WH trying to pre-empt sticker shock on September premium increases

And well they might. Insurers got a close look at the profiles of the enrollees in the individual health-insurance market this spring, and they turned out to be sicker than projected, as the “young invincibles” took a pass on ObamaCare in 2014. That means that premiums will go up in the fall in order to cover the added expense of the higher-risk enrollments — and that has the Obama administration spin team working extra hard this summer to cover their rear ends just before the midterms:

Most state health insurance rates for 2015 are scheduled to be approved by early fall, and most are likely to rise, timing that couldn’t be worse for Democrats already on defense in the midterms.

The White House and its allies know they’ve been beaten in every previous round of Obamacare messaging, never more devastatingly than in 2010. And they know the results this November could hinge in large part on whether that happens again.

So they’re trying to avoid — or at least, get ahead of — any September surprise.

This assumes that the problems with ObamaCare only have to do with messaging. That’s only true to the extent that the previous messaging from the administration has been proven either entirely wrong or flat-out lies. “You can keep your plan” ended up as the Lie of the Year for 2013 when millions of people who already had insurance got kicked out of their existing plans for 2014, and forced to pay more for less coverage in many instances. Barack Obama had promised that his reforms would lower premiums by $2500 a year for a family of four, but premiums have skyrocketed since the passage of ObamaCare, and they’ll do the same again in September.

This isn’t a messaging issue at all any longer. This is a pocketbook issue:

With Democrats looking to hang on to Senate seats in many Republican-leaning states, they’ll be hoping that the final numbers don’t come in anywhere near the 24.6 percent hike that report from the anti-Obamacare Heritage Foundation projected for a family of four in Arkansas, or even the 13.1 percent increase in Alaska or 12.4 percent in Louisiana.

So far, although no state has finalized its rate, 21 have posted bids for 2015. Average preliminary premiums went up in all 21, though only a few by double digits.

Remember how ObamaCare was supposed to “bend the cost curve downward”? Good times, good times. And the real problem for the White House won’t be the second round of price increases in the individual markets this fall. It will be the price spikes in the employer-based group markets, which will impact tens of millions of Americans. Businesses will have to start planning for those premium hikes in the next few weeks, and the increases in premiums, co-pays, and reductions in coverage and/or provider networks will be apparent to these voters at the beginning of October — a month or so before the midterms.
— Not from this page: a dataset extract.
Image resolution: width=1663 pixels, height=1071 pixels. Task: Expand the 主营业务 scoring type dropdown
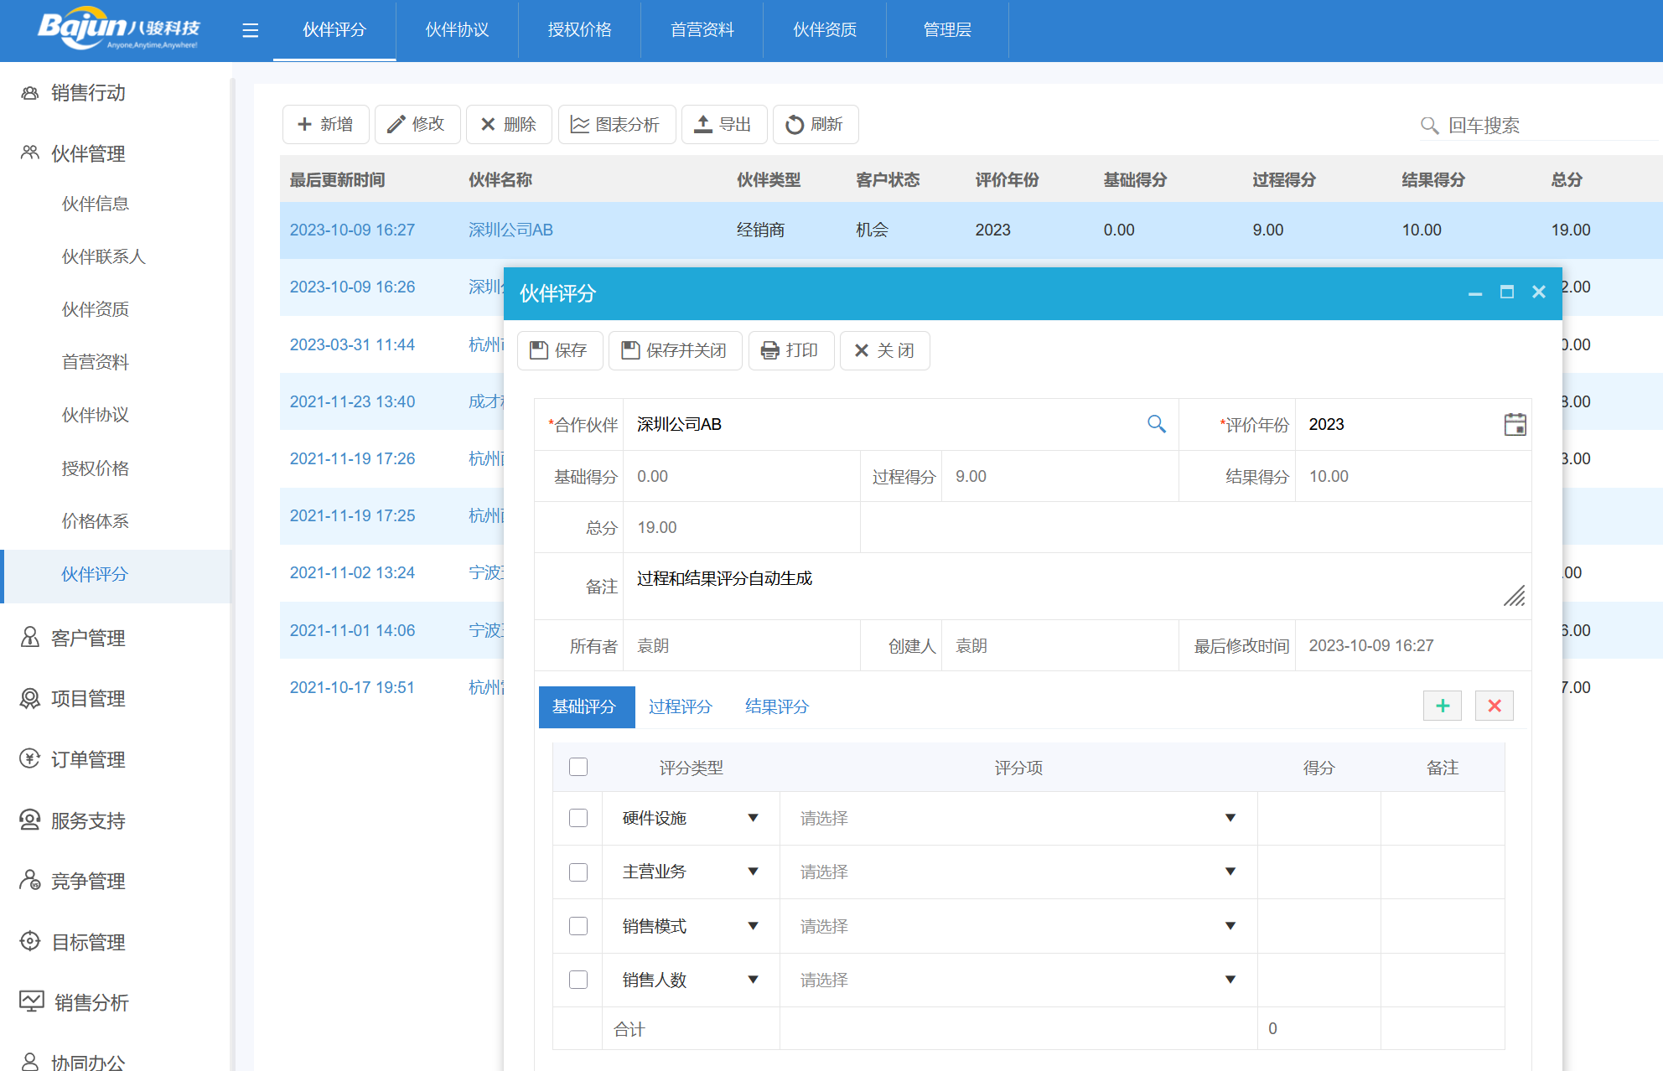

The White House can prep the spin all it wants, but they shot their credibility with the “you can keep your plan” and “cost curve” promises long ago. Spin won’t help to do much but artificially raise the morale of the True Believers, a circle that grows smaller and smaller as time wears on, as Obama’s approval ratings demonstrate.

Meanwhile, the entire subsidy structure might collapse today or this week at the appellate court … but don’t count on it:

The U.S. Court of Appeals for the D.C. Circuit is expected to rule any day now in a lawsuit that aims to block the law’s insurance subsidies in more than half the country. If the challengers ultimately prevail, the Affordable Care Act’s complex framework could begin to unravel as millions of people lose financial assistance.

For now, the stakes are a lot higher than the odds of success—challenges to the insurance subsidies have a 0-2 record in federal courts. But the pending D.C. Circuit ruling may be the one to break that streak, according to legal experts on both sides of the issue.

A three-judge panel heard oral arguments in the case, Halbig v. Sebelius, in March. Two judges appeared to split along partisan lines, leaving Judge Thomas Griffith, a George W. Bush appointee, as the likely swing vote. Griffith seemed during oral arguments to at least be open to the challengers’ arguments, and perhaps leaning in their direction.

A ruling against the Obama administration wouldn’t immediately damage the Affordable Care Act, and it wouldn’t mean that the administration will ultimately lose. But it would give the challengers their first victory and ensure that the issue keeps moving through the courts.

Allahpundit and Gabriel Malor have already addressed Halbig, so be sure to read up on their primers. It seems unlikely that the court will overturn the exchanges based on the differences cited by the plaintiffs in this matter, but it’s still possible. The overall intent of Congress in the ACA was clearly to make subsidies available nationwide, and there seems to be little reason to consider the federal exchange out of bounds when the thrust of the ACA was to federalize control of the health-insurance market. Stranger things have happened in courts, though, like … calling the nation’s first peacetime command economy mandate a tax. The Origination Clause complaint has a chance along those lines, although also a long shot. I’m just not sure which is the longest long shot.